## Problem requirements:
Please render each line of the data below as a string in a JSON list, one string per line, leaving out blank lines.

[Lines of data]
══════════

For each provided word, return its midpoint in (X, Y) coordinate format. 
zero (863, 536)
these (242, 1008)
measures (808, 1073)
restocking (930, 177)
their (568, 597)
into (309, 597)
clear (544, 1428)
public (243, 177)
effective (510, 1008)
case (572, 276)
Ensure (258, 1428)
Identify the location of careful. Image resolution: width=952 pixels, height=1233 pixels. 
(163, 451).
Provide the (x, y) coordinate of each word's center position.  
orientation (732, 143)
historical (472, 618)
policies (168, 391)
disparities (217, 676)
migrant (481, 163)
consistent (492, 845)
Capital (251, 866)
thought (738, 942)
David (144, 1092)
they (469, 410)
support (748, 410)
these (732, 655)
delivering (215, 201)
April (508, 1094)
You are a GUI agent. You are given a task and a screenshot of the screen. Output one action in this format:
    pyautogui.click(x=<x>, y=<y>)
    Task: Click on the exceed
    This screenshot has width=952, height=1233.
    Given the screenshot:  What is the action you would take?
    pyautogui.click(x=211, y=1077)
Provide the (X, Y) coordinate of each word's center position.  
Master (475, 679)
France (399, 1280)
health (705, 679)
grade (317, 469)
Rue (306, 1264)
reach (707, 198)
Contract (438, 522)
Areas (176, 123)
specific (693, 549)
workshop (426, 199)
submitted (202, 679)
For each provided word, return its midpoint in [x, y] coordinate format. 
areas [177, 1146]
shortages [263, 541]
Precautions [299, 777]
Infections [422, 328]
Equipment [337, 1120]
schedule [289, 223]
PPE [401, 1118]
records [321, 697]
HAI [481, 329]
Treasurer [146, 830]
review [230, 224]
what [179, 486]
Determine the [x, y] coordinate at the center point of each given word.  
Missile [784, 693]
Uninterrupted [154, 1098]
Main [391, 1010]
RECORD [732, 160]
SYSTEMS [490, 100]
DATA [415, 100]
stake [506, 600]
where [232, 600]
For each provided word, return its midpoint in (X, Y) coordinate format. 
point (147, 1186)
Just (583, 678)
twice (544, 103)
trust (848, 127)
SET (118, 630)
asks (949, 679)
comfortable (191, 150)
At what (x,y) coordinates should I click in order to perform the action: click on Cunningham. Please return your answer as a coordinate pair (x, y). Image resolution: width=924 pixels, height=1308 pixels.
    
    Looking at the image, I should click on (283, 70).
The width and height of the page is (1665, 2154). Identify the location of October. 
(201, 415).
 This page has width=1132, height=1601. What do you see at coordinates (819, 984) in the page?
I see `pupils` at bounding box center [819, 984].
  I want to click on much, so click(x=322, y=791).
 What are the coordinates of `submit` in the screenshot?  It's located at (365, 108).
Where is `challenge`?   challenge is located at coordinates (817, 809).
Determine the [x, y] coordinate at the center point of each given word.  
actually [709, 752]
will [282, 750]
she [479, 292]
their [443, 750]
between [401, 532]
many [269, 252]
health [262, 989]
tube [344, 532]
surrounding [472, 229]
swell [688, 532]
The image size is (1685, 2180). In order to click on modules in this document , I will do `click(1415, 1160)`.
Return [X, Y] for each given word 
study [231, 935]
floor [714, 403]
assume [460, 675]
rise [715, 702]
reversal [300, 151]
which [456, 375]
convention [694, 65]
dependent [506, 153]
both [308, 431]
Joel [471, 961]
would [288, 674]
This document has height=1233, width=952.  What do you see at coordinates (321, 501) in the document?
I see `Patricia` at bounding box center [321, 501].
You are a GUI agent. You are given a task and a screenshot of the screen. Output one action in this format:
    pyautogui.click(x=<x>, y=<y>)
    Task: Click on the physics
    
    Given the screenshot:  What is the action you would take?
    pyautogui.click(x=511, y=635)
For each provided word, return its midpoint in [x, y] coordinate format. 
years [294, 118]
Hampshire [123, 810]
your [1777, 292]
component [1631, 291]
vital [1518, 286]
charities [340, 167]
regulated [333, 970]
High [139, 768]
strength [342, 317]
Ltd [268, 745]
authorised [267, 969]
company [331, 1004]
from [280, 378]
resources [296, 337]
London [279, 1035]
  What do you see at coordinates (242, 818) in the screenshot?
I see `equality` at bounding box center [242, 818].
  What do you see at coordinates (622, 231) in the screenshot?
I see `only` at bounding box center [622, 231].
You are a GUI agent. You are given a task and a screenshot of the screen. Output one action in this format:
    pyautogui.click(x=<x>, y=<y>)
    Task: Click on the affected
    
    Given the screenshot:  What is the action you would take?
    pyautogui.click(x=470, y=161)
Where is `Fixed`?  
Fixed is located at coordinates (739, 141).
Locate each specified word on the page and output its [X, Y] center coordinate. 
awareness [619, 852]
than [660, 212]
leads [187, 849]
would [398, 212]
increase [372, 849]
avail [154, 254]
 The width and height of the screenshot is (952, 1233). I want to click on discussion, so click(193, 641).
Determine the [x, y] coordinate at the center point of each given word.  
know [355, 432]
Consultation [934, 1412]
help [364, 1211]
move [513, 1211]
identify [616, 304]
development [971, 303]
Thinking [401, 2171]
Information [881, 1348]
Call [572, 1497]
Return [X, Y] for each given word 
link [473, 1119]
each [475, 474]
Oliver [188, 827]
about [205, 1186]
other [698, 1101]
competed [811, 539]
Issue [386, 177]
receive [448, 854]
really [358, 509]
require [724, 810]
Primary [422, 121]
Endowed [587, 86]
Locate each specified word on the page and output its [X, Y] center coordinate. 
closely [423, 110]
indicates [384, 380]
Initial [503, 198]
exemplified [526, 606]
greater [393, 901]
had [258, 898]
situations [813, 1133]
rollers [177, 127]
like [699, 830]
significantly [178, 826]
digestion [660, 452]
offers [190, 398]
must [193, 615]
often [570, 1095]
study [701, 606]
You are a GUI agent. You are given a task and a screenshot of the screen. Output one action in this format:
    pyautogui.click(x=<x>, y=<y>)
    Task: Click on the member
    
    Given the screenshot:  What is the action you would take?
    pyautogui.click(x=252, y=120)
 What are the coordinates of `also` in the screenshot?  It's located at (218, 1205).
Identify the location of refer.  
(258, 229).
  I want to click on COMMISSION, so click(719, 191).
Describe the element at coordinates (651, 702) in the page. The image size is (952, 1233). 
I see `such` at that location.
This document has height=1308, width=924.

══════════

## Task answer:
[
  "For each provided word, return its midpoint in (X, Y) coordinate format. ",
  "zero (863, 536)",
  "these (242, 1008)",
  "measures (808, 1073)",
  "restocking (930, 177)",
  "their (568, 597)",
  "into (309, 597)",
  "clear (544, 1428)",
  "public (243, 177)",
  "effective (510, 1008)",
  "case (572, 276)",
  "Ensure (258, 1428)",
  "Identify the location of careful. Image resolution: width=952 pixels, height=1233 pixels. ",
  "(163, 451).",
  "Provide the (x, y) coordinate of each word's center position.  ",
  "orientation (732, 143)",
  "historical (472, 618)",
  "policies (168, 391)",
  "disparities (217, 676)",
  "migrant (481, 163)",
  "consistent (492, 845)",
  "Capital (251, 866)",
  "thought (738, 942)",
  "David (144, 1092)",
  "they (469, 410)",
  "support (748, 410)",
  "these (732, 655)",
  "delivering (215, 201)",
  "April (508, 1094)",
  "You are a GUI agent. You are given a task and a screenshot of the screen. Output one action in this format:",
  "    pyautogui.click(x=<x>, y=<y>)",
  "    Task: Click on the exceed",
  "    This screenshot has width=952, height=1233.",
  "    Given the screenshot:  What is the action you would take?",
  "    pyautogui.click(x=211, y=1077)",
  "Provide the (X, Y) coordinate of each word's center position.  ",
  "Master (475, 679)",
  "France (399, 1280)",
  "health (705, 679)",
  "grade (317, 469)",
  "Rue (306, 1264)",
  "reach (707, 198)",
  "Contract (438, 522)",
  "Areas (176, 123)",
  "specific (693, 549)",
  "workshop (426, 199)",
  "submitted (202, 679)",
  "For each provided word, return its midpoint in [x, y] coordinate format. ",
  "areas [177, 1146]",
  "shortages [263, 541]",
  "Precautions [299, 777]",
  "Infections [422, 328]",
  "Equipment [337, 1120]",
  "schedule [289, 223]",
  "PPE [401, 1118]",
  "records [321, 697]",
  "HAI [481, 329]",
  "Treasurer [146, 830]",
  "review [230, 224]",
  "what [179, 486]",
  "Determine the [x, y] coordinate at the center point of each given word.  ",
  "Missile [784, 693]",
  "Uninterrupted [154, 1098]",
  "Main [391, 1010]",
  "RECORD [732, 160]",
  "SYSTEMS [490, 100]",
  "DATA [415, 100]",
  "stake [506, 600]",
  "where [232, 600]",
  "For each provided word, return its midpoint in (X, Y) coordinate format. ",
  "point (147, 1186)",
  "Just (583, 678)",
  "twice (544, 103)",
  "trust (848, 127)",
  "SET (118, 630)",
  "asks (949, 679)",
  "comfortable (191, 150)",
  "At what (x,y) coordinates should I click in order to perform the action: click on Cunningham. Please return your answer as a coordinate pair (x, y). Image resolution: width=924 pixels, height=1308 pixels.",
  "    Looking at the image, I should click on (283, 70).",
  "The width and height of the page is (1665, 2154). Identify the location of October. ",
  "(201, 415).",
  " This page has width=1132, height=1601. What do you see at coordinates (819, 984) in the page?",
  "I see `pupils` at bounding box center [819, 984].",
  "  I want to click on much, so click(x=322, y=791).",
  " What are the coordinates of `submit` in the screenshot?  It's located at (365, 108).",
  "Where is `challenge`?   challenge is located at coordinates (817, 809).",
  "Determine the [x, y] coordinate at the center point of each given word.  ",
  "actually [709, 752]",
  "will [282, 750]",
  "she [479, 292]",
  "their [443, 750]",
  "between [401, 532]",
  "many [269, 252]",
  "health [262, 989]",
  "tube [344, 532]",
  "surrounding [472, 229]",
  "swell [688, 532]",
  "The image size is (1685, 2180). In order to click on modules in this document , I will do `click(1415, 1160)`.",
  "Return [X, Y] for each given word ",
  "study [231, 935]",
  "floor [714, 403]",
  "assume [460, 675]",
  "rise [715, 702]",
  "reversal [300, 151]",
  "which [456, 375]",
  "convention [694, 65]",
  "dependent [506, 153]",
  "both [308, 431]",
  "Joel [471, 961]",
  "would [288, 674]",
  "This document has height=1233, width=952.  What do you see at coordinates (321, 501) in the document?",
  "I see `Patricia` at bounding box center [321, 501].",
  "You are a GUI agent. You are given a task and a screenshot of the screen. Output one action in this format:",
  "    pyautogui.click(x=<x>, y=<y>)",
  "    Task: Click on the physics",
  "    Given the screenshot:  What is the action you would take?",
  "    pyautogui.click(x=511, y=635)",
  "For each provided word, return its midpoint in [x, y] coordinate format. ",
  "years [294, 118]",
  "Hampshire [123, 810]",
  "your [1777, 292]",
  "component [1631, 291]",
  "vital [1518, 286]",
  "charities [340, 167]",
  "regulated [333, 970]",
  "High [139, 768]",
  "strength [342, 317]",
  "Ltd [268, 745]",
  "authorised [267, 969]",
  "company [331, 1004]",
  "from [280, 378]",
  "resources [296, 337]",
  "London [279, 1035]",
  "  What do you see at coordinates (242, 818) in the screenshot?",
  "I see `equality` at bounding box center [242, 818].",
  "  What do you see at coordinates (622, 231) in the screenshot?",
  "I see `only` at bounding box center [622, 231].",
  "You are a GUI agent. You are given a task and a screenshot of the screen. Output one action in this format:",
  "    pyautogui.click(x=<x>, y=<y>)",
  "    Task: Click on the affected",
  "    Given the screenshot:  What is the action you would take?",
  "    pyautogui.click(x=470, y=161)",
  "Where is `Fixed`?  ",
  "Fixed is located at coordinates (739, 141).",
  "Locate each specified word on the page and output its [X, Y] center coordinate. ",
  "awareness [619, 852]",
  "than [660, 212]",
  "leads [187, 849]",
  "would [398, 212]",
  "increase [372, 849]",
  "avail [154, 254]",
  " The width and height of the screenshot is (952, 1233). I want to click on discussion, so click(193, 641).",
  "Determine the [x, y] coordinate at the center point of each given word.  ",
  "know [355, 432]",
  "Consultation [934, 1412]",
  "help [364, 1211]",
  "move [513, 1211]",
  "identify [616, 304]",
  "development [971, 303]",
  "Thinking [401, 2171]",
  "Information [881, 1348]",
  "Call [572, 1497]",
  "Return [X, Y] for each given word ",
  "link [473, 1119]",
  "each [475, 474]",
  "Oliver [188, 827]",
  "about [205, 1186]",
  "other [698, 1101]",
  "competed [811, 539]",
  "Issue [386, 177]",
  "receive [448, 854]",
  "really [358, 509]",
  "require [724, 810]",
  "Primary [422, 121]",
  "Endowed [587, 86]",
  "Locate each specified word on the page and output its [X, Y] center coordinate. ",
  "closely [423, 110]",
  "indicates [384, 380]",
  "Initial [503, 198]",
  "exemplified [526, 606]",
  "greater [393, 901]",
  "had [258, 898]",
  "situations [813, 1133]",
  "rollers [177, 127]",
  "like [699, 830]",
  "significantly [178, 826]",
  "digestion [660, 452]",
  "offers [190, 398]",
  "must [193, 615]",
  "often [570, 1095]",
  "study [701, 606]",
  "You are a GUI agent. You are given a task and a screenshot of the screen. Output one action in this format:",
  "    pyautogui.click(x=<x>, y=<y>)",
  "    Task: Click on the member",
  "    Given the screenshot:  What is the action you would take?",
  "    pyautogui.click(x=252, y=120)",
  " What are the coordinates of `also` in the screenshot?  It's located at (218, 1205).",
  "Identify the location of refer.  ",
  "(258, 229).",
  "  I want to click on COMMISSION, so click(719, 191).",
  "Describe the element at coordinates (651, 702) in the page. The image size is (952, 1233). ",
  "I see `such` at that location.",
  "This document has height=1308, width=924."
]